▸ EXERCISE BRIEF
Give every line of the listing word for word, beginning at the first and including the line with "This screenshot has width=730, height=423." as the last.

▸ SOURCE INFORMATION

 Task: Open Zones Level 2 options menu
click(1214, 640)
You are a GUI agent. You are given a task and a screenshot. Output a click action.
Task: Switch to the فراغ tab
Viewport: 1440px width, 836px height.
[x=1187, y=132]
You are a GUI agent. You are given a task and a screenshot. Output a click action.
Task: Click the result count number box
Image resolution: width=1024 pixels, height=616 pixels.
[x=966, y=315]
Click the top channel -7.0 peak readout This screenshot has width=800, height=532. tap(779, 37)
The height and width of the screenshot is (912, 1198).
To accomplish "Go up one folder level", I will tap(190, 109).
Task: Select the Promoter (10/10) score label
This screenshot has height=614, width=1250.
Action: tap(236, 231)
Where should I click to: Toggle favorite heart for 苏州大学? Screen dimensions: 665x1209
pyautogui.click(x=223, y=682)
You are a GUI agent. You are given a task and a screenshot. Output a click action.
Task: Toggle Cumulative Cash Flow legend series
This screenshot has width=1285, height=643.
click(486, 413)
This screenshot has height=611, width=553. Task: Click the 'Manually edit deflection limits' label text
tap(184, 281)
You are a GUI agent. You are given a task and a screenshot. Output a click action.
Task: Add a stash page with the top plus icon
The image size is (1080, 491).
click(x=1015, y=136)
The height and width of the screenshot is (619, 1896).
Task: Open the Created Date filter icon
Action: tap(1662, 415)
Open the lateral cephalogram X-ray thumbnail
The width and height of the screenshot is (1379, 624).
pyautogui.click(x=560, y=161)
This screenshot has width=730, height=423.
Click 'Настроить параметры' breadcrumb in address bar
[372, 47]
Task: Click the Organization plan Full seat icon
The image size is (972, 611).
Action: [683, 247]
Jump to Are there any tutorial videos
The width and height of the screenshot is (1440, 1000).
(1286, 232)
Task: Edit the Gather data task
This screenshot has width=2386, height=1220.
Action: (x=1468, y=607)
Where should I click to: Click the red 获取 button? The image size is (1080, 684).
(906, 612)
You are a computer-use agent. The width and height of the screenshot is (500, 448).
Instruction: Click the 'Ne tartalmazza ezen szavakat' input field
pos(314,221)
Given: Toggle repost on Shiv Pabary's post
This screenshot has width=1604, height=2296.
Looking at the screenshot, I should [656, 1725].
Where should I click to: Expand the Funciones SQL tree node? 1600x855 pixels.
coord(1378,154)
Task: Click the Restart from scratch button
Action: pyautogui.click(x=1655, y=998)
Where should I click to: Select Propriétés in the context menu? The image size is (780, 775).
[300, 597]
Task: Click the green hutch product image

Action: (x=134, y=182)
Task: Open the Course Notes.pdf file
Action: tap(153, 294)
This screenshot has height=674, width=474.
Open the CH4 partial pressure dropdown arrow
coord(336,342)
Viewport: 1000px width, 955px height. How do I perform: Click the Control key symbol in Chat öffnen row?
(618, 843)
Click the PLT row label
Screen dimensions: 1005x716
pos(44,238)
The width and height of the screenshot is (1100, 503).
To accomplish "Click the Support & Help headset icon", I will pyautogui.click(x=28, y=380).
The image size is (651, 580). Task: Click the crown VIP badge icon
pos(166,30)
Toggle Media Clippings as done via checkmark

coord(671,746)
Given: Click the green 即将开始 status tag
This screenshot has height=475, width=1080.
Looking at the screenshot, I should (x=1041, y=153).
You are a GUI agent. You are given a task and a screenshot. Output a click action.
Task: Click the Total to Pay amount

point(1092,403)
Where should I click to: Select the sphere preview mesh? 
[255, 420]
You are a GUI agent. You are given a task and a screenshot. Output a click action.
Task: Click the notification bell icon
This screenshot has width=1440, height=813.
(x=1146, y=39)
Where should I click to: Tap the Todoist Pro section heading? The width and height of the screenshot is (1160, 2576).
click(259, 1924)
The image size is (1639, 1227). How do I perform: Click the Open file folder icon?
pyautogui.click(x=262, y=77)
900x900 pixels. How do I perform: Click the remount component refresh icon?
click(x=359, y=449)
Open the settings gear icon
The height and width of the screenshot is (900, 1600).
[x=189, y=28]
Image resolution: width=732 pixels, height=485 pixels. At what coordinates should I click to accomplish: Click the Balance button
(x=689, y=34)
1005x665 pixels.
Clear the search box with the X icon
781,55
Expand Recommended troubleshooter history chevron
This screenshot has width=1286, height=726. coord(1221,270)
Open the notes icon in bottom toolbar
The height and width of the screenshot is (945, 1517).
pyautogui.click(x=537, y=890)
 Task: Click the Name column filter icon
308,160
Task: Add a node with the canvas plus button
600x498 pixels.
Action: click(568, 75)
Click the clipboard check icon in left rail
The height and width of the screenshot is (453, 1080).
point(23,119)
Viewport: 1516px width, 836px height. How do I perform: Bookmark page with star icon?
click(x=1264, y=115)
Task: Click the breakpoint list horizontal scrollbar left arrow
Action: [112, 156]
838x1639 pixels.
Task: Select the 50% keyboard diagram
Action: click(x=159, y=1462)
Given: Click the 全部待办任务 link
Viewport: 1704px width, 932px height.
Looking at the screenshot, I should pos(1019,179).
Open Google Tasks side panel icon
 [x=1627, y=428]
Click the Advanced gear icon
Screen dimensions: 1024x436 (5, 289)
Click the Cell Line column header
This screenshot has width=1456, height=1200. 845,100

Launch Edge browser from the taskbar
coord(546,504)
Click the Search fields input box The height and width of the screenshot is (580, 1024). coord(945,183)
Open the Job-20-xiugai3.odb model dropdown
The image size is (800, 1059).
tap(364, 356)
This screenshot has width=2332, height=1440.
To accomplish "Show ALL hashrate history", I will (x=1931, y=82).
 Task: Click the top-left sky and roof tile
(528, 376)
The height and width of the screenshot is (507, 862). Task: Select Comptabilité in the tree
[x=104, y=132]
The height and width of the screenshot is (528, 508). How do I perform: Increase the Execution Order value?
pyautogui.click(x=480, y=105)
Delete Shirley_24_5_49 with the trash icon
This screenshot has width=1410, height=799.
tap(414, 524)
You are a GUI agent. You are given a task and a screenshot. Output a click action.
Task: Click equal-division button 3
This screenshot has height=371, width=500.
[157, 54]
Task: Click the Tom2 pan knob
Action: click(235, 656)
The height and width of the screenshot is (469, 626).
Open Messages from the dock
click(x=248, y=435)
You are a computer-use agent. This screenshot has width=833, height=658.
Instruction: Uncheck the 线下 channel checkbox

▸ WRITTEN REPLY
 Task: Open Zones Level 2 options menu
click(1214, 640)
You are a GUI agent. You are given a task and a screenshot. Output a click action.
Task: Switch to the فراغ tab
Viewport: 1440px width, 836px height.
[x=1187, y=132]
You are a GUI agent. You are given a task and a screenshot. Output a click action.
Task: Click the result count number box
Image resolution: width=1024 pixels, height=616 pixels.
[x=966, y=315]
Click the top channel -7.0 peak readout This screenshot has width=800, height=532. tap(779, 37)
The height and width of the screenshot is (912, 1198).
To accomplish "Go up one folder level", I will tap(190, 109).
Task: Select the Promoter (10/10) score label
This screenshot has height=614, width=1250.
Action: tap(236, 231)
Where should I click to: Toggle favorite heart for 苏州大学? Screen dimensions: 665x1209
pyautogui.click(x=223, y=682)
You are a GUI agent. You are given a task and a screenshot. Output a click action.
Task: Toggle Cumulative Cash Flow legend series
This screenshot has width=1285, height=643.
click(486, 413)
This screenshot has height=611, width=553. Task: Click the 'Manually edit deflection limits' label text
tap(184, 281)
You are a GUI agent. You are given a task and a screenshot. Output a click action.
Task: Add a stash page with the top plus icon
The image size is (1080, 491).
click(x=1015, y=136)
The height and width of the screenshot is (619, 1896).
Task: Open the Created Date filter icon
Action: tap(1662, 415)
Open the lateral cephalogram X-ray thumbnail
The width and height of the screenshot is (1379, 624).
pyautogui.click(x=560, y=161)
This screenshot has width=730, height=423.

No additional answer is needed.